With the Flavor Container on the lot, Weissmeyer said they can watch how people interact with some of the design elements and see “if they like certain things, if some design elements don’t work. So this is really a pretty big experiment for us to be able to do this.”
Weissmeyer is planning on transferring the knowledge gained from the Flavor Container into his next project: A two-story home made with retrofitted shipping containers and 3D-printed walls composed of plastic from recycled water bottles.
“Housing is super expensive. Quality of it is not always great,” Weissmeyer said. “There’s a lot of maintenance issues associated with traditional building.”
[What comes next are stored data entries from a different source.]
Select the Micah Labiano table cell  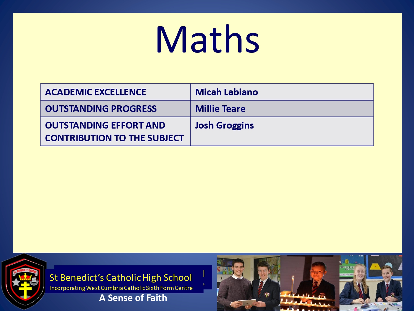tap(282, 92)
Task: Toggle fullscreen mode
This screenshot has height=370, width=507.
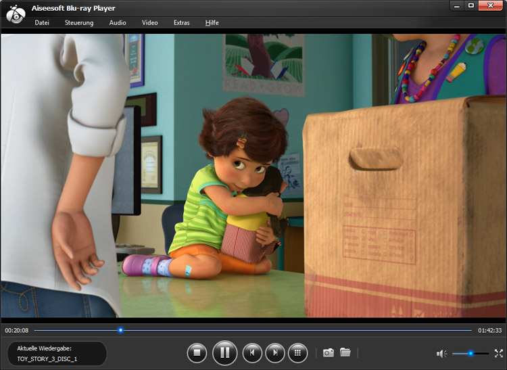Action: (x=499, y=353)
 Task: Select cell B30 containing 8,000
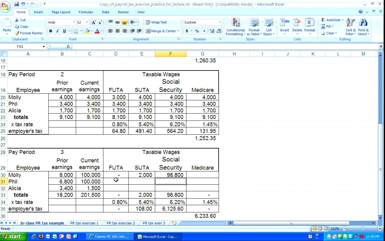(x=62, y=175)
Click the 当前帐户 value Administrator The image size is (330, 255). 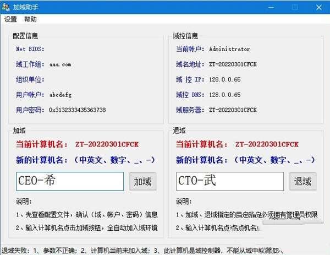click(229, 49)
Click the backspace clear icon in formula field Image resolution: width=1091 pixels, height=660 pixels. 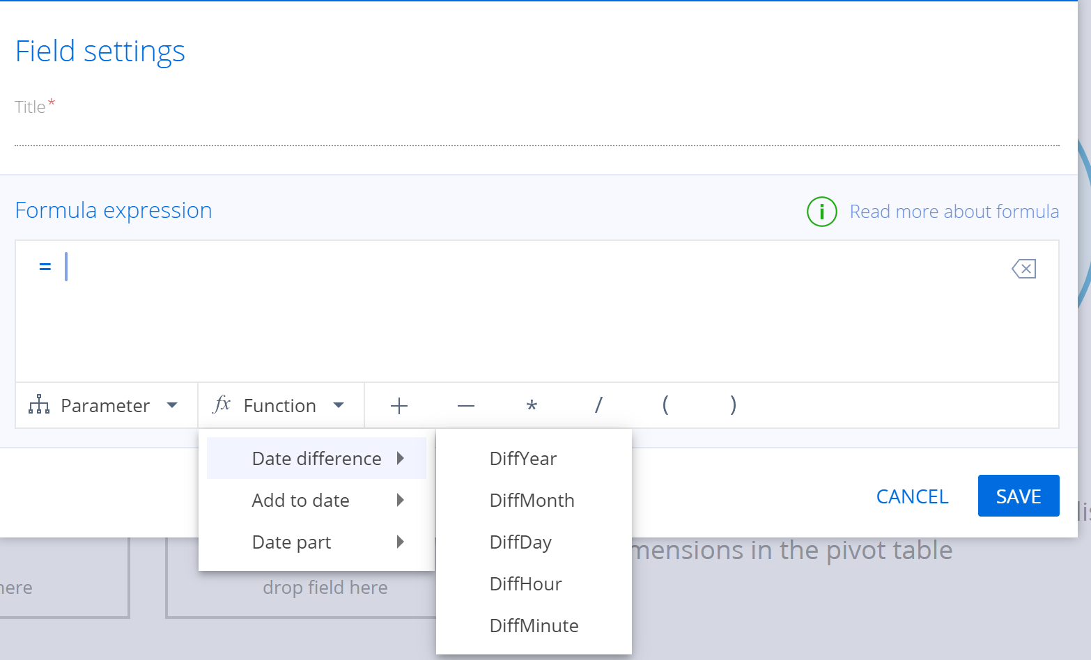pos(1023,268)
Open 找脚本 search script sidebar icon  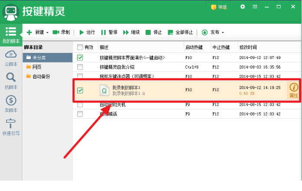click(x=11, y=78)
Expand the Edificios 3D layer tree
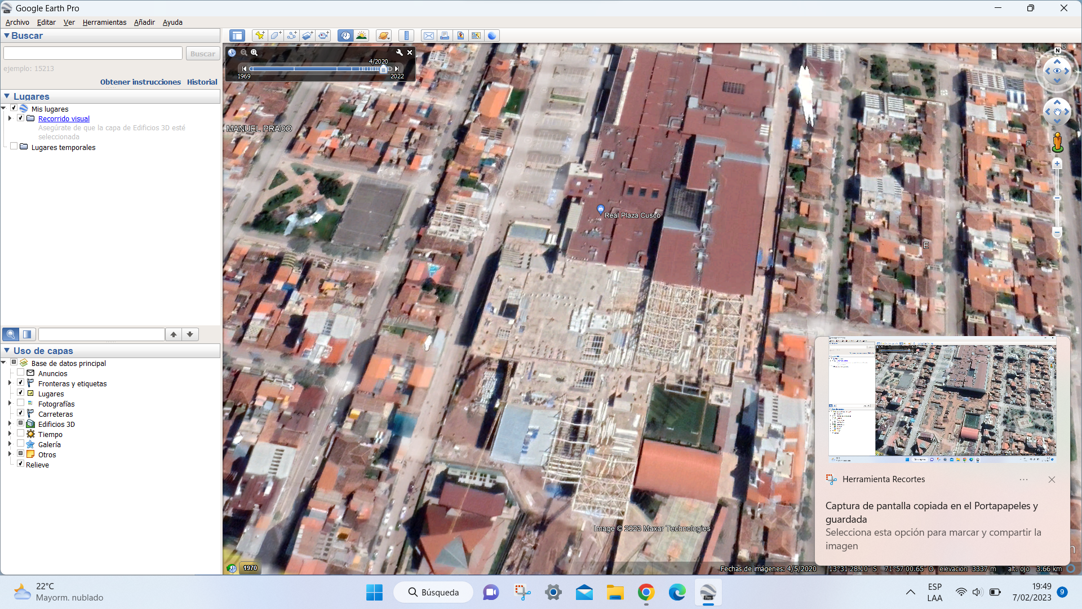The width and height of the screenshot is (1082, 609). tap(10, 423)
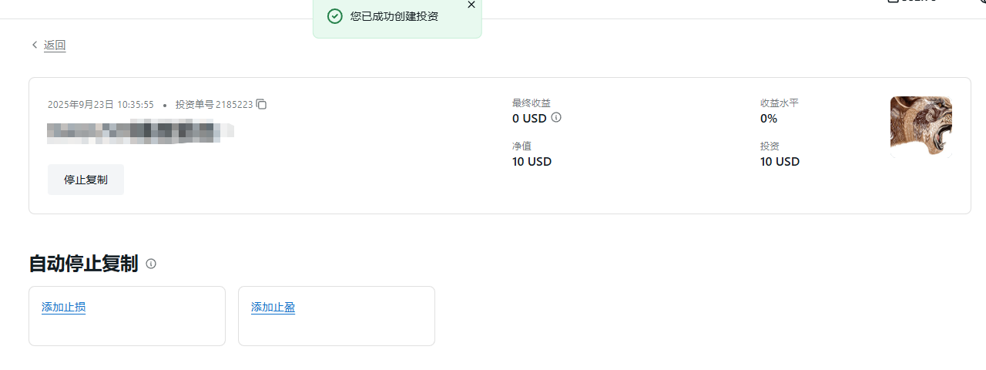The height and width of the screenshot is (370, 986).
Task: Open the 添加止盈 link
Action: [273, 307]
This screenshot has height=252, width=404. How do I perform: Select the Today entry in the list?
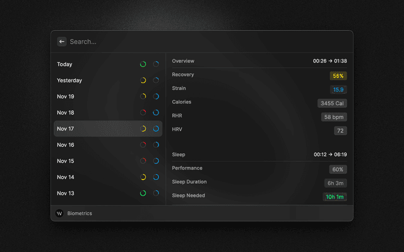click(95, 64)
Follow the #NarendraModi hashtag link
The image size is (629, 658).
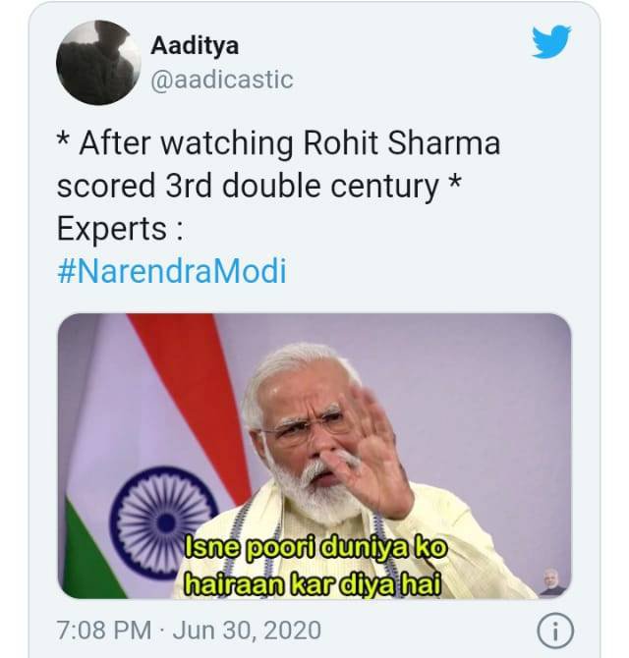pos(172,271)
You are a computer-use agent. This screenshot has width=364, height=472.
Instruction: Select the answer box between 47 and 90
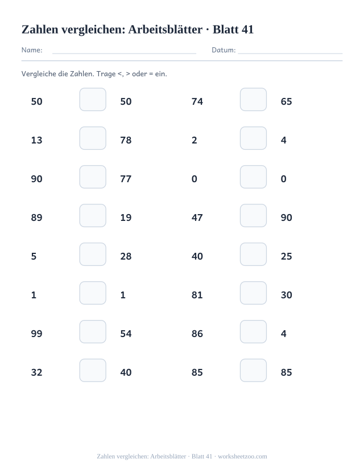253,216
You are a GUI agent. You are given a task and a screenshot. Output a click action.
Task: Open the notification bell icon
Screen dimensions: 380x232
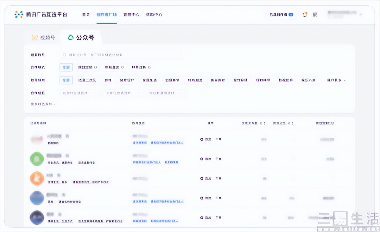coord(304,15)
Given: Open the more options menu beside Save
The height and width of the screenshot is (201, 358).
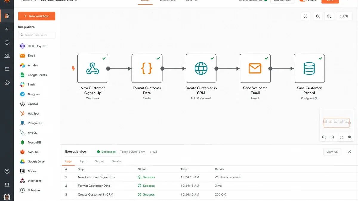Looking at the screenshot, I should 348,1.
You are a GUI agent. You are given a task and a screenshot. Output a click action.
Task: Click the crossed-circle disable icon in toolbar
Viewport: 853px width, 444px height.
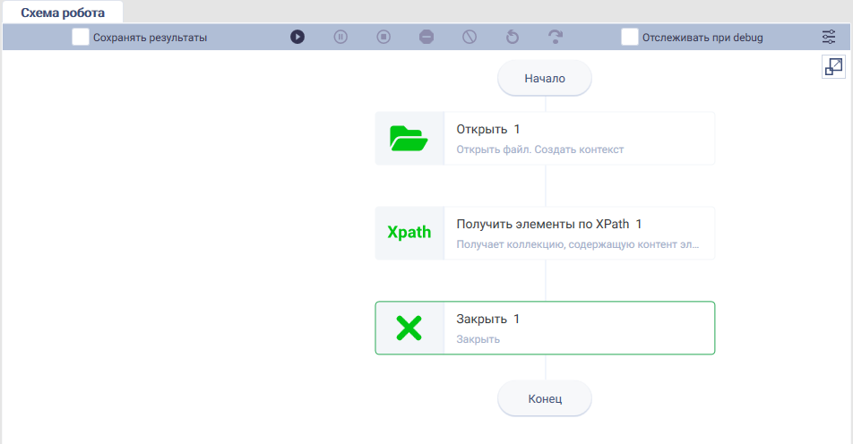[x=470, y=37]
The home — made with two shipping containers — will be built for a single person. The containers are “fire proof” and “earthquake proof,” Weissmeyer said. The market he’s trying to target are 18-to-40-year-olds who might be sick of living with roommates or renting.
“What am I getting for 1,000 or 600 bucks a month? Why don’t I buy?” Weissmeyer said. “I would like to be able to turn around, say, ‘OK, you can own your own home for $40-60,000.’”
‘Everyone should be able to afford their own home’
The “complete solution” is years away, Weissmeyer said. By the end of this year, being able to make exterior insulation, framing for windows and doors and know that they work would be great progress.
If they find that those components work, then Vioweiss could turn around and start selling those individually to start drumming up the funding for the company’s future projects.
“I’m 38. When I was 24, I didn’t have $100,000 in my pocket, and I had student debt, you know,” Weissmeyer said. “It’s part of the American dream that everyone should be able to afford their own home, and it shouldn’t be a tent or a structure that’s only going to last five years either. So that’s kind of the vision for what we’re doing here.”
The crew right now is small, including Weissmeyer, Sarnecky and those they are training to run the ice cream shop.
The Flavor Container will be open for business this summer. It’s already on Yelp.
In mid-June, Weissmeyer was working through permits with the health department. A menu is already posted online and they’re in the process of training the shop’s first two employees on how to use the six ice cream machines.
Over the summer, they’re hoping to be open on Sundays so folks can check out their progress and grab a scoop of ice cream or sorbet.